*SELECTED TEXT*:
**********

VAT Newsletter 42/2019
Infringement procedure against Germany regarding new legislation on marketplace liability
On 10.10.2019 the European Commission decided to initiate formal infringement proceedings against Germany in relation to its new legislation on the liability of online marketplaces. This is based on the new regulations in secs 22f and 25e of the German VAT Act on the liability for online marketplaces which came into force on 1 January 2019. The Commission has requested that Germany act within the next two months, i.e. withdraw the new regulations in secs 22f and 25e of the German VAT Act affecting EU online merchants.

Search

 
1 Background
On 10.10.2019 the European Commission decided to initiate formal infringement proceedings against Germany in relation to its new legislation on the liability of online marketplaces (INF/19/5950). This is based on the new regulations in secs 22f and 25e of the German VAT Act on the liability of online marketplaces, which came into force on 1 January 2019. The legislator inserted sec 22f dealing with the special obligations for operators of online marketplaces into the German VAT Act. According to sec 25e of the German VAT Act, the operator of an online marketplace can be held liable if an online merchant supplies goods in Germany via the online marketplace and is not ,or only partially, fulfilling its VAT obligations (see KMLZ Newsletter 08/2019 and 32/2018).

**********

*PROBLEM 1*: Echo the VAT newsletter excerpt from "VAT Newsletter 42/2019" up to and including "EU online merchants.".
The rows of item coordinate data have no connection to the VAT newsletter excerpt.

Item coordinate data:
**********

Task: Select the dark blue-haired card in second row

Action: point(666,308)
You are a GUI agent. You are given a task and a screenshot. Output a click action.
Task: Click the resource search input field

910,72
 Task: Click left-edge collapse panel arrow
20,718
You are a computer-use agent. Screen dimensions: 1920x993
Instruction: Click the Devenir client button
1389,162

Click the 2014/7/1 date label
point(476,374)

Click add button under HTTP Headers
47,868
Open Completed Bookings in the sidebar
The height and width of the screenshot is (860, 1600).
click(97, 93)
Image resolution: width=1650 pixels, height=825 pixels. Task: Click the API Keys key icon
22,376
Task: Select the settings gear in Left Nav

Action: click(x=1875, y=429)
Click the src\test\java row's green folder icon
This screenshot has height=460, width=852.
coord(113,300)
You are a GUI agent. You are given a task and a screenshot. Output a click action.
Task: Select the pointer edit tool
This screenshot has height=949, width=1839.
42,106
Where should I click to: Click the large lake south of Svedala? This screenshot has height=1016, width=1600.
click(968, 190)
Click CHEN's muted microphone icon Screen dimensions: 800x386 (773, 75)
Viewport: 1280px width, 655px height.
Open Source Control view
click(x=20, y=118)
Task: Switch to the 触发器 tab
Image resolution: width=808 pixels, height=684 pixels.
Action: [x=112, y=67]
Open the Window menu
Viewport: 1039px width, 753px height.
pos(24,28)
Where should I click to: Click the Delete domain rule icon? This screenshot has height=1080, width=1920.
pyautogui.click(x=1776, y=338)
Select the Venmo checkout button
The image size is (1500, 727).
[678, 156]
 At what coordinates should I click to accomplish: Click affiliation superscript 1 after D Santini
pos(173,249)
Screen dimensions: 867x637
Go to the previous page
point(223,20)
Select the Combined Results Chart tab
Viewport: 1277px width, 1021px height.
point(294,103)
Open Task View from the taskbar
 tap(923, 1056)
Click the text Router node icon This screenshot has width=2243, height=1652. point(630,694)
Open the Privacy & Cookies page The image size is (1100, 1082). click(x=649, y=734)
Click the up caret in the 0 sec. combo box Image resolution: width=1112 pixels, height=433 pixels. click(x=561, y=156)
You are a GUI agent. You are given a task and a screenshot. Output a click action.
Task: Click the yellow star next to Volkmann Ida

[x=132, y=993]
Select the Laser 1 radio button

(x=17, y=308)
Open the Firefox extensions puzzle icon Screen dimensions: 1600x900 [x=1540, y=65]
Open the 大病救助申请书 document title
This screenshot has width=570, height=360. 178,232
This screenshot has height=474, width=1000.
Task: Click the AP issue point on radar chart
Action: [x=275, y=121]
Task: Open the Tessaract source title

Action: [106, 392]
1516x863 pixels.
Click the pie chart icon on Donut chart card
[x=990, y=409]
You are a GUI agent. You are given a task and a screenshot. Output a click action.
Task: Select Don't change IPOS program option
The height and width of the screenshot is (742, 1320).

**********

*PROBLEM 2*: Please duplicate the item coordinate rows from the line with "Open the Privacy" up to and including the line with "[x=132, y=993]".

*CORRECT ANSWER 1*:
VAT Newsletter 42/2019
Infringement procedure against Germany regarding new legislation on marketplace liability
On 10.10.2019 the European Commission decided to initiate formal infringement proceedings against Germany in relation to its new legislation on the liability of online marketplaces. This is based on the new regulations in secs 22f and 25e of the German VAT Act on the liability for online marketplaces which came into force on 1 January 2019. The Commission has requested that Germany act within the next two months, i.e. withdraw the new regulations in secs 22f and 25e of the German VAT Act affecting EU online merchants.

*CORRECT ANSWER 2*:
Open the Privacy & Cookies page The image size is (1100, 1082). click(x=649, y=734)
Click the up caret in the 0 sec. combo box Image resolution: width=1112 pixels, height=433 pixels. click(x=561, y=156)
You are a GUI agent. You are given a task and a screenshot. Output a click action.
Task: Click the yellow star next to Volkmann Ida

[x=132, y=993]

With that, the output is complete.